I assume that the question is as follows:

Let $\{s_{n}\}$ be a sequence converging to $s$ and let $a_{n} = \sup_{k \geq n}\{s_{k}\}$. Show that $\lim\, a_{n} = s$.

Note that there is a slight mistake in the question from OP where he tries to define $a_{n} = \sup_{k \geq n}\{a_{k}: a_{k} \in (a_{n})\}$. You can't have the same symbol $a_{n}$ both sides here.

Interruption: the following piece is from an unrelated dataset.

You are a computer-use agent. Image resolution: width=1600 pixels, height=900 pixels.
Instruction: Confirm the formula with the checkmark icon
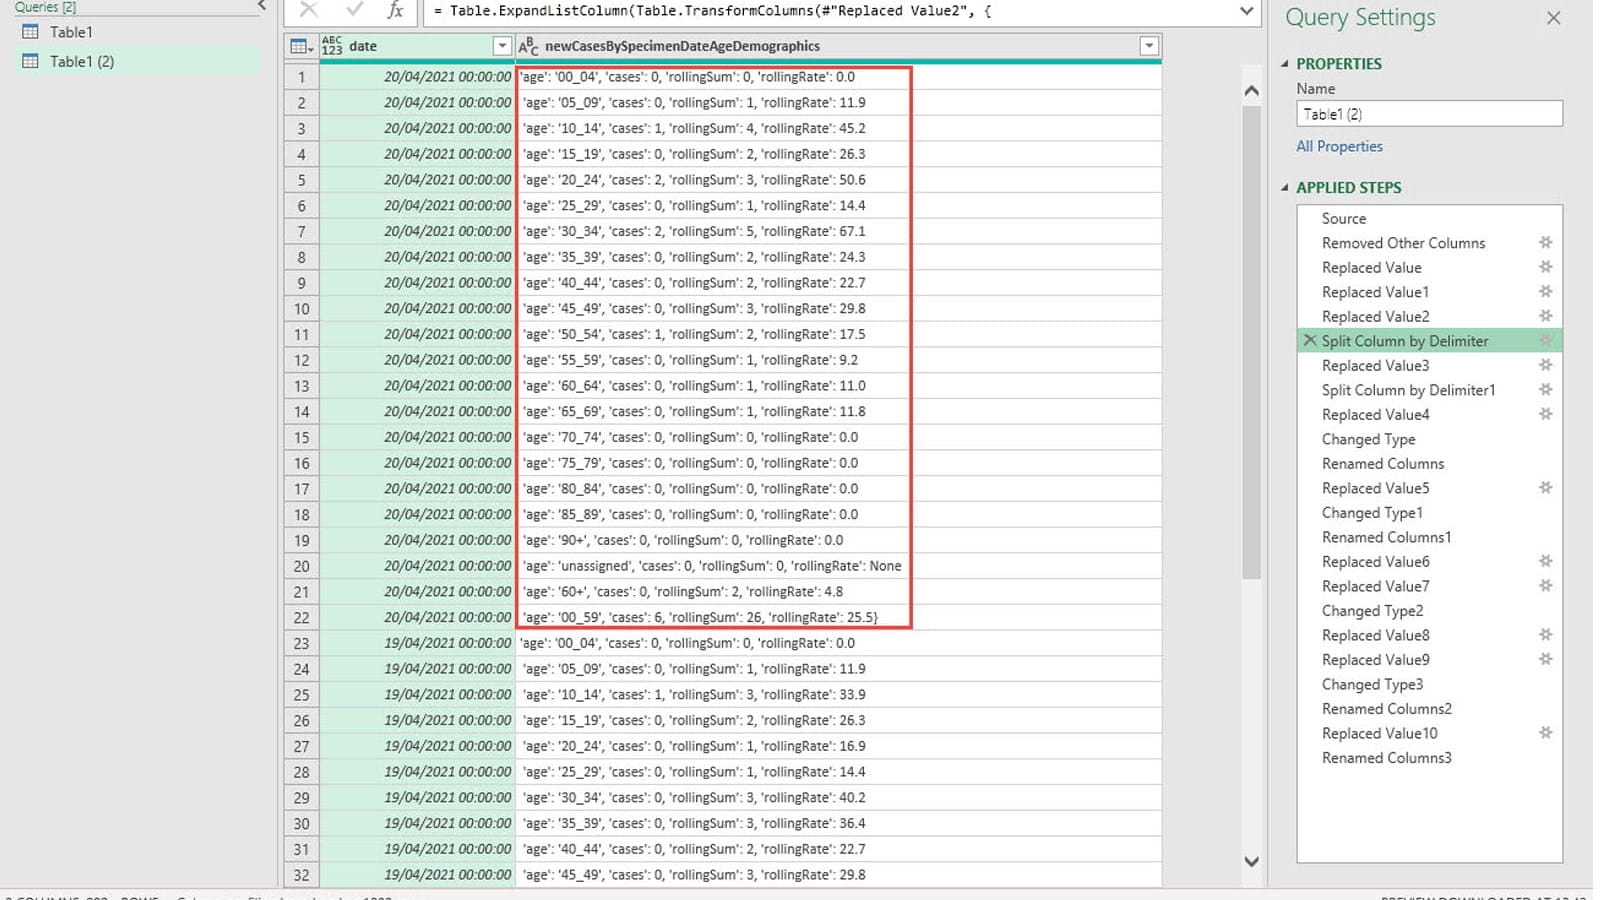coord(354,11)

We will show that $\{a_{n}\}$ converges to $s$. Let $\epsilon > 0$ be arbitrary. Since $s_{n} \to s$ as $n \to \infty$, it follows that there is a positive integer $N$ such that $s - (\epsilon/2) < s_{n} < s + (\epsilon/2)$ for all $n \geq N$. It now follows from the definition of $a_{n}$ that $$s - \epsilon < s - (\epsilon/2) \leq a_{n} \leq s + (\epsilon/2) < s + \epsilon$$ for all $n \geq N$. Hence $\lim\, a_{n} = s$.